Well-being is a key outcome of healthy ageing and reflects whether older people are able to live lives they value. Many older adults maintain high levels of well-being despite the presence of one or more health conditions, particularly when functional ability is supported by enabling environments and appropriate health and social care. Monitoring the proportion of older people with high well-being provides an important population-level measure of progress toward the goals of the UN Decade of Healthy Ageing and supports identification of population groups requiring targeted interventions to improve quality of life.
Definition:
Subjective well-being refers to an individual’s perceived quality of life and positive psychological functioning, including positive mood, vitality, and interest in daily life. In this indicator, subjective well-being is measured using the WHO-5 Well-Being Index, which captures how frequently respondents experience positive feelings and functioning.
Disaggregation:
Age (five-year age groups), sex, income level, education level, place of residence (administrative region and urban/rural), setting (community or residential care), disability status, and nationally relevant population groups.
Method of measurement
This indicator is measured using responses to the WHO-5 Well-Being Index collected through nationally representative population surveys of older people. The WHO-5 includes five items asking respondents how often during the past two weeks they have felt: cheerful and in good spirits; calm and relaxed; active and vigorous; fresh and rested on waking; and that daily life has been filled with things that interest them. Responses are recorded on a six-point frequency scale ranging from 0 ("at no time") to 5 ("all of the time"). Before computing the score, responses coded as "don’t know" or "refuse" are treated as missing values and excluded from the score calculation. A raw well-being score is computed by summing the five item responses, producing a total score ranging from 0 to 25, where higher values indicate greater subjective well-being. The raw score is then transformed to a 0–100 scale by multiplying the raw score by four. Values exceeding the theoretical maximum due to data inconsistencies are capped at 100 to preserve the scale range.
Respondents are classified as having high well-being if their standardized WHO-5 score is equal to or greater than 75. The numerator is the number of older people whose WHO-5 score meets or exceeds this threshold. The denominator includes all older respondents with valid responses sufficient to compute the WHO-5 score. The indicator is calculated as the proportion of respondents classified as having high well-being among those with valid scores, multiplied by 100. Estimates should apply survey sampling weights and account for complex survey design where applicable. For comparisons across populations, prevalence estimates may be age- and sex-standardized to a common reference population.

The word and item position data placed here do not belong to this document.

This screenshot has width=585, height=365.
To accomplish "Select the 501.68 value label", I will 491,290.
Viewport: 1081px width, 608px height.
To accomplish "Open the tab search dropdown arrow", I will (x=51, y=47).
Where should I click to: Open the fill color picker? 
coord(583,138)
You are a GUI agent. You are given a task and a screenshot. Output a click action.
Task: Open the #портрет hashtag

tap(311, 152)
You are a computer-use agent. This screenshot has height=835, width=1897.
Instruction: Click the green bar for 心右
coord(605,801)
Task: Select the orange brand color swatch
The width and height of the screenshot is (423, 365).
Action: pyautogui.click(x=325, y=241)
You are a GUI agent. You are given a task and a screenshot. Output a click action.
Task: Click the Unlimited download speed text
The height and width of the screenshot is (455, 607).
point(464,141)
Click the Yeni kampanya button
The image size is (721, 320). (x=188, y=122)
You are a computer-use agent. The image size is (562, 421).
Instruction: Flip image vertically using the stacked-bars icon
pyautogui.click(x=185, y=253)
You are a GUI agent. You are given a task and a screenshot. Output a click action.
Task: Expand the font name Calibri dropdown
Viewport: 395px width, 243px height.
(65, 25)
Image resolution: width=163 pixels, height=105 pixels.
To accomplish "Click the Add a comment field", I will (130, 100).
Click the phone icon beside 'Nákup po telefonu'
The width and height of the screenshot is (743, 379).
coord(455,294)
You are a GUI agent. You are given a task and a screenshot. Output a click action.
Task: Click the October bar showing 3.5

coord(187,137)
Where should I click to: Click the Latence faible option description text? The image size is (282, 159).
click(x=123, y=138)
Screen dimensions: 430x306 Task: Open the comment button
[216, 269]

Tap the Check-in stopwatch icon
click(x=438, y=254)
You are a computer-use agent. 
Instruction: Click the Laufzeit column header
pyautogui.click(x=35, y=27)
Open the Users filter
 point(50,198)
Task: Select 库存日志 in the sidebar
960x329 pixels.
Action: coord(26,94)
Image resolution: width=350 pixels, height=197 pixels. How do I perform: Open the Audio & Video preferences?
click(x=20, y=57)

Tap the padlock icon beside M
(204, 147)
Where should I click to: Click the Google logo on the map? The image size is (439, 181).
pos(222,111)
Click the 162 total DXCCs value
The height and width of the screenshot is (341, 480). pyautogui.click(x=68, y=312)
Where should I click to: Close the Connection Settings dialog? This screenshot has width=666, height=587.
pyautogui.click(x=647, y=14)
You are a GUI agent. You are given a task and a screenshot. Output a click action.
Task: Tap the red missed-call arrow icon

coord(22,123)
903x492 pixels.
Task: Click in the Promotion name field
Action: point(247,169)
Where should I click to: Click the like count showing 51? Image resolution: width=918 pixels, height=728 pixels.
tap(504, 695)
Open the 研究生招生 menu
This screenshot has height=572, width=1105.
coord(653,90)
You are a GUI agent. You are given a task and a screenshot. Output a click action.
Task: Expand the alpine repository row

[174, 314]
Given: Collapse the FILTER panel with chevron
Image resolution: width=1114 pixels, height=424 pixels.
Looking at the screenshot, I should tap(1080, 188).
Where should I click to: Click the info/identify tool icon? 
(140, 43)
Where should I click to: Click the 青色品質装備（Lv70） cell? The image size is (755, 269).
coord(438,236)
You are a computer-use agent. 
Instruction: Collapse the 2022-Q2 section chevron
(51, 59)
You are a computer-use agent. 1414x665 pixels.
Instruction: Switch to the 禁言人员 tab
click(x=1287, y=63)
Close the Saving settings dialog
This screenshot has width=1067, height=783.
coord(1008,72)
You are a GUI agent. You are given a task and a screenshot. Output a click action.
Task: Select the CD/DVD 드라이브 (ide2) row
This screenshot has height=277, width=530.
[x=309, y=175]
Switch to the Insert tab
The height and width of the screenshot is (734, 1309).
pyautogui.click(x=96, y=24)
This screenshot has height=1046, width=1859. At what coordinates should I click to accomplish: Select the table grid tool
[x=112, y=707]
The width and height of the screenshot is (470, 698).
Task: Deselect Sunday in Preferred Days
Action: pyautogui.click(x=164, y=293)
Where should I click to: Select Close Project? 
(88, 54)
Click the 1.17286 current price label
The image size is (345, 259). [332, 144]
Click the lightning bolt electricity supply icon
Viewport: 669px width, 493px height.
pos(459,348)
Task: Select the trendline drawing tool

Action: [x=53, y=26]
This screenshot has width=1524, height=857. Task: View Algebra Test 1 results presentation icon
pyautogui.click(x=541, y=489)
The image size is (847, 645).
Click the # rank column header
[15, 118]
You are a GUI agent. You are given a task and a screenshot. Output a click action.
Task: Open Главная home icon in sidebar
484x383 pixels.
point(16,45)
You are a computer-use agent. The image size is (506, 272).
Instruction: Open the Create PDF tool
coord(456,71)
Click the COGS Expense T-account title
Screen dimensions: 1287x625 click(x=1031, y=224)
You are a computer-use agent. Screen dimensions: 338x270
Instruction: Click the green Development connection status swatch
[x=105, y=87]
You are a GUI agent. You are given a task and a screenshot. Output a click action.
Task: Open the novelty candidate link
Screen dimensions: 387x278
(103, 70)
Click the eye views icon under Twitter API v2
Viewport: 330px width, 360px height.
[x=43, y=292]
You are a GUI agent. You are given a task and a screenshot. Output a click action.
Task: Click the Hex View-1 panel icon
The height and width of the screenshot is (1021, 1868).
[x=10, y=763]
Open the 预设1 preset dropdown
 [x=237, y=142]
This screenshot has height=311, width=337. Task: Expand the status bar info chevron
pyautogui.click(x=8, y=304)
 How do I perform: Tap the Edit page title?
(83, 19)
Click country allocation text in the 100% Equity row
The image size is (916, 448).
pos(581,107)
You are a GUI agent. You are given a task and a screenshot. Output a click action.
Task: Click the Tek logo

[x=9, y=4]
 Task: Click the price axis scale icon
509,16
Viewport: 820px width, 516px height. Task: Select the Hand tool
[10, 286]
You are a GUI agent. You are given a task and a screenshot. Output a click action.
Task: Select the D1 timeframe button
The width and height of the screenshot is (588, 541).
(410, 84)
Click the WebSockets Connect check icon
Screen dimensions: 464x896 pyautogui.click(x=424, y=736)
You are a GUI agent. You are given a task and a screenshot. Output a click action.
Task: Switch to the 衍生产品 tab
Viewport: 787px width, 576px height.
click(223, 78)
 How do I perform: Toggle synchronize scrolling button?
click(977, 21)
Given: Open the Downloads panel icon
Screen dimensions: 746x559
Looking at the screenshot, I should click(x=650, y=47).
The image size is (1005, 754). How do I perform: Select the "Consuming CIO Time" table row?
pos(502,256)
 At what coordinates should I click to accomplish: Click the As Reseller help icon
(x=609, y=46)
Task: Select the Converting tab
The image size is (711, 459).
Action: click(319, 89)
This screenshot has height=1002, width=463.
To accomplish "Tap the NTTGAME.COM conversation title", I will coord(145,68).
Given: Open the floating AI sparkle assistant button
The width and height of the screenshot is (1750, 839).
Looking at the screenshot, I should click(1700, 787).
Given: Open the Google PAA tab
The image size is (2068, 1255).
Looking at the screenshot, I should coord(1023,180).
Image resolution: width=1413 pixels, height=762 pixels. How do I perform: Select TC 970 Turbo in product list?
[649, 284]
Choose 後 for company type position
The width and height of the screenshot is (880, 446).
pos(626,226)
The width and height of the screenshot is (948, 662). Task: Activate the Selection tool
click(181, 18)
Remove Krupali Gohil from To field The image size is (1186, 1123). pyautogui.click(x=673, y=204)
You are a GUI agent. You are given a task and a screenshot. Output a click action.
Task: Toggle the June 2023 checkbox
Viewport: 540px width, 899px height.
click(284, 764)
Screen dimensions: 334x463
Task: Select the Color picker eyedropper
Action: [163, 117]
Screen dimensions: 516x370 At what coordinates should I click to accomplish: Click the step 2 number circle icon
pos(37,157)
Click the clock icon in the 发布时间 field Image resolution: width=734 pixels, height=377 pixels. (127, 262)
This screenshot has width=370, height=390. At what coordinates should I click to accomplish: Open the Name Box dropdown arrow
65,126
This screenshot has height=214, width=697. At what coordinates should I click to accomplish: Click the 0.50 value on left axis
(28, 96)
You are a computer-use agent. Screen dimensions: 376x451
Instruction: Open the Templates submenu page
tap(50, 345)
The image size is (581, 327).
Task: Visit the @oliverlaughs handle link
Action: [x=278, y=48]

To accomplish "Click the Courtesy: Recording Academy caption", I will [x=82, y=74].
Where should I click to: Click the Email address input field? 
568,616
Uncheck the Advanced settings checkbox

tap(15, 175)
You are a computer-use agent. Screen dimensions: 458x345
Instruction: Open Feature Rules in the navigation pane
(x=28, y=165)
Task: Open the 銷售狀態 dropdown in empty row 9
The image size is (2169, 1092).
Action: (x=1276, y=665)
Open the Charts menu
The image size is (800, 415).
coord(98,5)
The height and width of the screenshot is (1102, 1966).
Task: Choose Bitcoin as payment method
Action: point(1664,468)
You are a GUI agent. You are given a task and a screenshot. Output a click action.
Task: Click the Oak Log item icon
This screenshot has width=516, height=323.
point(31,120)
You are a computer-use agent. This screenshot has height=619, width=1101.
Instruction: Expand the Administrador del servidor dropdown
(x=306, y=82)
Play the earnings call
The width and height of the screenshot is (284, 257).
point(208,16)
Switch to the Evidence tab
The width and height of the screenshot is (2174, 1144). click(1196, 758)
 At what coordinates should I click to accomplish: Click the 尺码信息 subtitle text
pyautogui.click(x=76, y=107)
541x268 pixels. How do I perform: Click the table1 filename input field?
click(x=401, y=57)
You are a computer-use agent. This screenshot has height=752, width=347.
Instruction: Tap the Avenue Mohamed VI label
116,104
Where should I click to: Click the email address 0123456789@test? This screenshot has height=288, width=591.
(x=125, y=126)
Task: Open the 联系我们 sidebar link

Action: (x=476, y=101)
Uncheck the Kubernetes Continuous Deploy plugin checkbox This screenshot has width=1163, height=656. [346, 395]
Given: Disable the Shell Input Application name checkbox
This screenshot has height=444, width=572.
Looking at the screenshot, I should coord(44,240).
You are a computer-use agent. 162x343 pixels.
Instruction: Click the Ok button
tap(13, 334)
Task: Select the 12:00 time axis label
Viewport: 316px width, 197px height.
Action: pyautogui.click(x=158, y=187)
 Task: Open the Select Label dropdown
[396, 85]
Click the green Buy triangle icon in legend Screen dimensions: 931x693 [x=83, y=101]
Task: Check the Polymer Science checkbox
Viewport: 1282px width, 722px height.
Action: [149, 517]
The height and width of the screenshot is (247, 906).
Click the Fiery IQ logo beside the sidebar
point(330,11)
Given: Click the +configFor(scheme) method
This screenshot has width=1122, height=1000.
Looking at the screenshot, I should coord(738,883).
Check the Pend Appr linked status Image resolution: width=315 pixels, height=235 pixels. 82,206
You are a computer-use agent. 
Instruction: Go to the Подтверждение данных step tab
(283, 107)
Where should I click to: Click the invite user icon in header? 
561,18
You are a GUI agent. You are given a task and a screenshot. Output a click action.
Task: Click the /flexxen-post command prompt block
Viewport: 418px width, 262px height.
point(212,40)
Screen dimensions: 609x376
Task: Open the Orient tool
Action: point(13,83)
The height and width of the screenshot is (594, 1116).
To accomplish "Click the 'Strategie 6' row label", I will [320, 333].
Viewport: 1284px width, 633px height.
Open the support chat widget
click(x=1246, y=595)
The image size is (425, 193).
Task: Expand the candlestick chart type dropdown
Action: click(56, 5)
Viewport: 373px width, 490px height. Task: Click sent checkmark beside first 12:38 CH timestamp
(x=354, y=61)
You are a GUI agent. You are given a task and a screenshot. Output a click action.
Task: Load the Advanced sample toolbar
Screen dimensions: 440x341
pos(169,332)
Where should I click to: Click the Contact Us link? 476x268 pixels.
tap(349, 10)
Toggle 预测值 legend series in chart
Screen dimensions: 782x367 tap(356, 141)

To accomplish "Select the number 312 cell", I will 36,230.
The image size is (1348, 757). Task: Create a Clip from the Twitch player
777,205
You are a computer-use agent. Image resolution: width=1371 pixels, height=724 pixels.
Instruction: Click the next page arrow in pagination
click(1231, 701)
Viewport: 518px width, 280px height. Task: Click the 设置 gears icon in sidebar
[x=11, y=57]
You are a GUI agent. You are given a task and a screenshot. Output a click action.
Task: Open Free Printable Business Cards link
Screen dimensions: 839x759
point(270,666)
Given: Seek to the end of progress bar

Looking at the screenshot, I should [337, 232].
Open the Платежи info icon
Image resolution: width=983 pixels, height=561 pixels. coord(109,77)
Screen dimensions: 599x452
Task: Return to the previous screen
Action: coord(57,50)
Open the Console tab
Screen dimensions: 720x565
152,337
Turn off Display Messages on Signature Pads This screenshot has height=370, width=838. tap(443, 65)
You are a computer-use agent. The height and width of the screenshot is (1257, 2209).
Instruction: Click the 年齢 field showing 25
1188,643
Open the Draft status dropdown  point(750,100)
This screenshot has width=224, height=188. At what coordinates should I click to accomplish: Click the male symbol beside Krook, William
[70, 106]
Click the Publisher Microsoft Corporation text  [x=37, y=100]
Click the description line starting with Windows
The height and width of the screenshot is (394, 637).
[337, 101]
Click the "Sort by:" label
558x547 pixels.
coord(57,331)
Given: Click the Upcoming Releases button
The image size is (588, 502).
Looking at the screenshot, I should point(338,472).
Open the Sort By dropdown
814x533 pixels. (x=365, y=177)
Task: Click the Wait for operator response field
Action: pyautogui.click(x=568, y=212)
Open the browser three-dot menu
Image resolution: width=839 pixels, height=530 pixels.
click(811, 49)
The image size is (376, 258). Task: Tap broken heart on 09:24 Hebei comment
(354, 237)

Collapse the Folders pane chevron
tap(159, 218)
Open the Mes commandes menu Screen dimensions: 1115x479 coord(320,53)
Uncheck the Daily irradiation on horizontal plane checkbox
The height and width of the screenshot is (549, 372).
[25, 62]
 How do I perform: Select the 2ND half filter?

Because this indicator is currently classified as Tier III, the proposed operational definition and threshold should be interpreted as provisional and require further validation. Additional psychometric and cross-country validation studies are needed to assess the reliability, cultural comparability, and predictive validity of the WHO-5–based high well-being classification across diverse populations of older people.
Other possible data sources:
None recommended
Preferred data sources:
Published nationally-representative population-based surveys
This indicator relies on self-reported perceptions of well-being and may be influenced by cultural differences in how positive emotions and life satisfaction are interpreted and reported. The WHO-5 instrument uses a two-week recall period, which captures recent well-being and may not fully represent longer-term well-being across the past year. Responses may also be affected by temporary circumstances, social desirability bias, or response styles. The WHO-5 primarily captures emotional and psychological aspects of well-being and does not fully represent other dimensions such as financial security, social meaning, or spiritual fulfilment that may be important to older people in different contexts. Finally, the choice of threshold used to classify high well-being can influence prevalence estimates and should be evaluated through future validation studies to ensure comparability across populations.